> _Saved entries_
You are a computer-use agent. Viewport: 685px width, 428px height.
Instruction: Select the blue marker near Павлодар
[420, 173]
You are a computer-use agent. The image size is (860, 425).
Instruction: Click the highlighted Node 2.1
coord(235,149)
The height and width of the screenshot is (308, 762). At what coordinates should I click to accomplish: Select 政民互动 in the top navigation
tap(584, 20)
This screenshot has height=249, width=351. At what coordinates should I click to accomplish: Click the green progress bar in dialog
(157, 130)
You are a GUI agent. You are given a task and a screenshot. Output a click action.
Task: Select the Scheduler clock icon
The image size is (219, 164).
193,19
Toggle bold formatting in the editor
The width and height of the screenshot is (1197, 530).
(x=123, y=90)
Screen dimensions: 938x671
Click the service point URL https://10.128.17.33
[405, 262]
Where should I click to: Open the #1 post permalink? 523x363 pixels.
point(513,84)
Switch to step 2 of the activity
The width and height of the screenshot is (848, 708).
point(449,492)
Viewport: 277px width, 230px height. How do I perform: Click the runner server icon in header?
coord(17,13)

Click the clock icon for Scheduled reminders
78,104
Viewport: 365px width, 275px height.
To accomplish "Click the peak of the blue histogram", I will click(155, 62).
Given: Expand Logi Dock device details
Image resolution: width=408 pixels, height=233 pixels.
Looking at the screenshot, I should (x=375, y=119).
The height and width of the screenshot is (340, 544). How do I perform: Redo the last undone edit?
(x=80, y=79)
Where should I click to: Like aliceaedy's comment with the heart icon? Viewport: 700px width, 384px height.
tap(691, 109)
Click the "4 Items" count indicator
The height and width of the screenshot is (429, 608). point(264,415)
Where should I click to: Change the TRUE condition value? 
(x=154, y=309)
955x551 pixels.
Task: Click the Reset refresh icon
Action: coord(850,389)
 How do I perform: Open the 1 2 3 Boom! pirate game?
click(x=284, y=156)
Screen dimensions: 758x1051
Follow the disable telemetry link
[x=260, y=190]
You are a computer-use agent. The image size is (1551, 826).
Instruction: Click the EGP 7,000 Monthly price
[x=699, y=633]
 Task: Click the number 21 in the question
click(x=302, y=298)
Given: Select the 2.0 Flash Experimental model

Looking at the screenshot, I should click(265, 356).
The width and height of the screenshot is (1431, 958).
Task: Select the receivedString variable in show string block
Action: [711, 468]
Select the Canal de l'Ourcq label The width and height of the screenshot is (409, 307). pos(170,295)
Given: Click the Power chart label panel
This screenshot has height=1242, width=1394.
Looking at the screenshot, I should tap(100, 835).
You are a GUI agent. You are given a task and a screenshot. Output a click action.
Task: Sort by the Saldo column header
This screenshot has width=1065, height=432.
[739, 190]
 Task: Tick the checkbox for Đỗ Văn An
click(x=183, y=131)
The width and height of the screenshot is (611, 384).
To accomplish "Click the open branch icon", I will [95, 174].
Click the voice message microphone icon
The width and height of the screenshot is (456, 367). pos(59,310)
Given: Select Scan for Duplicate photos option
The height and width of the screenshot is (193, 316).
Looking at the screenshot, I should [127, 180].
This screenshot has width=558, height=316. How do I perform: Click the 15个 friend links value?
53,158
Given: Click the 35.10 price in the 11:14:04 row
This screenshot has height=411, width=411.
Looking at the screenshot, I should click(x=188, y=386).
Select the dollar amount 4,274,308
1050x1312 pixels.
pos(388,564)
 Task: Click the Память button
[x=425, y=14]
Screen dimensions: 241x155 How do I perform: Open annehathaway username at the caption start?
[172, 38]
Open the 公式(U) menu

> _Exercise details_
Output the records in full, exactly.

> _Reply to the exercise_
You are a computer-use agent. Viewport: 685px width, 428px height.
Instruction: Select the blue marker near Павлодар
[420, 173]
You are a computer-use agent. The image size is (860, 425).
Instruction: Click the highlighted Node 2.1
coord(235,149)
The height and width of the screenshot is (308, 762). At what coordinates should I click to accomplish: Select 政民互动 in the top navigation
tap(584, 20)
This screenshot has height=249, width=351. At what coordinates should I click to accomplish: Click the green progress bar in dialog
(157, 130)
You are a GUI agent. You are given a task and a screenshot. Output a click action.
Task: Select the Scheduler clock icon
The image size is (219, 164).
193,19
Toggle bold formatting in the editor
The width and height of the screenshot is (1197, 530).
(x=123, y=90)
Screen dimensions: 938x671
Click the service point URL https://10.128.17.33
[405, 262]
Where should I click to: Open the #1 post permalink? 523x363 pixels.
point(513,84)
Switch to step 2 of the activity
The width and height of the screenshot is (848, 708).
point(449,492)
Viewport: 277px width, 230px height. How do I perform: Click the runner server icon in header?
coord(17,13)

Click the clock icon for Scheduled reminders
78,104
Viewport: 365px width, 275px height.
To accomplish "Click the peak of the blue histogram", I will click(155, 62).
Given: Expand Logi Dock device details
Image resolution: width=408 pixels, height=233 pixels.
Looking at the screenshot, I should (x=375, y=119).
The height and width of the screenshot is (340, 544). How do I perform: Redo the last undone edit?
(x=80, y=79)
Where should I click to: Like aliceaedy's comment with the heart icon? Viewport: 700px width, 384px height.
tap(691, 109)
Click the "4 Items" count indicator
The height and width of the screenshot is (429, 608). point(264,415)
Where should I click to: Change the TRUE condition value? 
(x=154, y=309)
955x551 pixels.
Task: Click the Reset refresh icon
Action: coord(850,389)
 How do I perform: Open the 1 2 3 Boom! pirate game?
click(x=284, y=156)
Screen dimensions: 758x1051
Follow the disable telemetry link
[x=260, y=190]
You are a computer-use agent. The image size is (1551, 826).
Instruction: Click the EGP 7,000 Monthly price
[x=699, y=633]
 Task: Click the number 21 in the question
click(x=302, y=298)
Given: Select the 2.0 Flash Experimental model

Looking at the screenshot, I should click(265, 356).
The width and height of the screenshot is (1431, 958).
Task: Select the receivedString variable in show string block
Action: [711, 468]
Select the Canal de l'Ourcq label The width and height of the screenshot is (409, 307). pos(170,295)
Given: Click the Power chart label panel
This screenshot has height=1242, width=1394.
Looking at the screenshot, I should tap(100, 835).
You are a GUI agent. You are given a task and a screenshot. Output a click action.
Task: Sort by the Saldo column header
This screenshot has width=1065, height=432.
[739, 190]
 Task: Tick the checkbox for Đỗ Văn An
click(x=183, y=131)
The width and height of the screenshot is (611, 384).
To accomplish "Click the open branch icon", I will [95, 174].
Click the voice message microphone icon
The width and height of the screenshot is (456, 367). pos(59,310)
Given: Select Scan for Duplicate photos option
The height and width of the screenshot is (193, 316).
Looking at the screenshot, I should [127, 180].
This screenshot has width=558, height=316. How do I perform: Click the 15个 friend links value?
53,158
Given: Click the 35.10 price in the 11:14:04 row
This screenshot has height=411, width=411.
Looking at the screenshot, I should click(x=188, y=386).
Select the dollar amount 4,274,308
1050x1312 pixels.
pos(388,564)
 Task: Click the Память button
[x=425, y=14]
Screen dimensions: 241x155 How do I perform: Open annehathaway username at the caption start?
[172, 38]
Open the 公式(U) menu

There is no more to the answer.